Imagine if A walked into a police station demanding an FIR against B because B stabbed him. Cops recover the knife used in the stabbing, but A's body has no injury at all. Will the police register a case? No, until A can show blood or a stab wound. Yet, in case of religious sentiments the state does exactly that. Someone goes crying that this book has hurt my sentiment, the cops register a case, seize the book and book the author. That's if they go to the police. The normal recourse is to burn the book and beat up the author.
That's what happened in Dadri too. We as a nation kept accommodating these people, recognising their sentiments as genuine grievances, and look where we are today. Barely distinguishable from Pakistan. The Ganga-Jamuni culture has become as muddied and poisonous as the Ganga and the Yamuna. There's no amalgamation of ideas in this new idea of India. Just competitive victimhood and competitive crying fowl and gnawing at our cherished togetherness.
A play is banned because Christians don't like it.
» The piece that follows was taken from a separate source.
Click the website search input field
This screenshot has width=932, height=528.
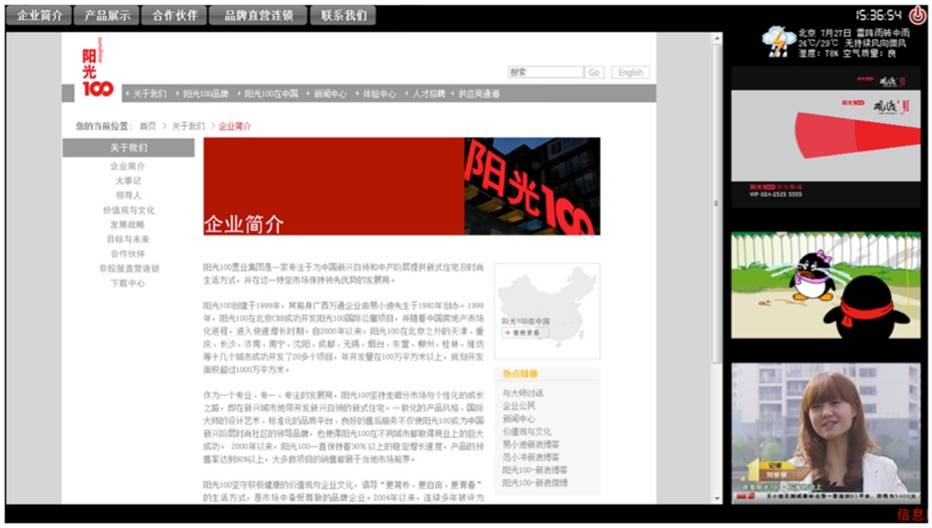[x=545, y=73]
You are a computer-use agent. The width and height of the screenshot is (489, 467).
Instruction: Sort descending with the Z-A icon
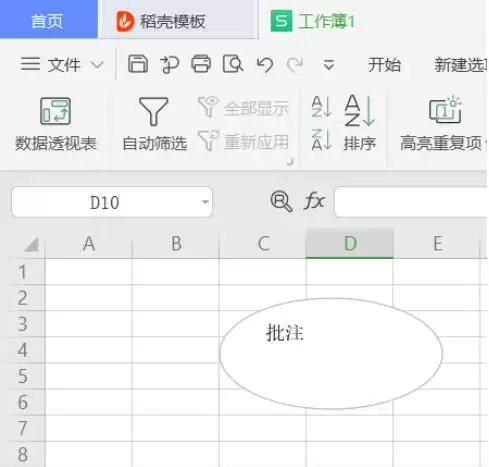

A book is banned because Muslims don't like it. A food is banned because Hindus don't like it. There's no end to it. Religion is the enemy. It keeps us in ages they came about. They have nothing new to say. Yet, we keep going back to it as if outside the faiths, we have no identity of our own. Our fake secularism that recognises religions has not helped. Religions should ideally have no rights. People have rights. If religious rights are more important than human rights, there's something wrong in where we have placed religion in our public life. It's time individual rights reclaimed their supremacy in the scheme of rights.
Instead, there is talk of redrawing the map. Some troublemaker has already floated the idea of carving out a land where Muslims can practise their faith freely. Muslims like my friend do not accept that communalism has won or it will ever decide the course, even if it dominates the discourse today. He would throw two lines from Rahat Indori's words:
Abke jo faisla hoga wo yahin par hoga
Humse ab dusri hijrat nahi hone wali
(Whatever will be, will be here and nowhere else. We will not be separated a second time.)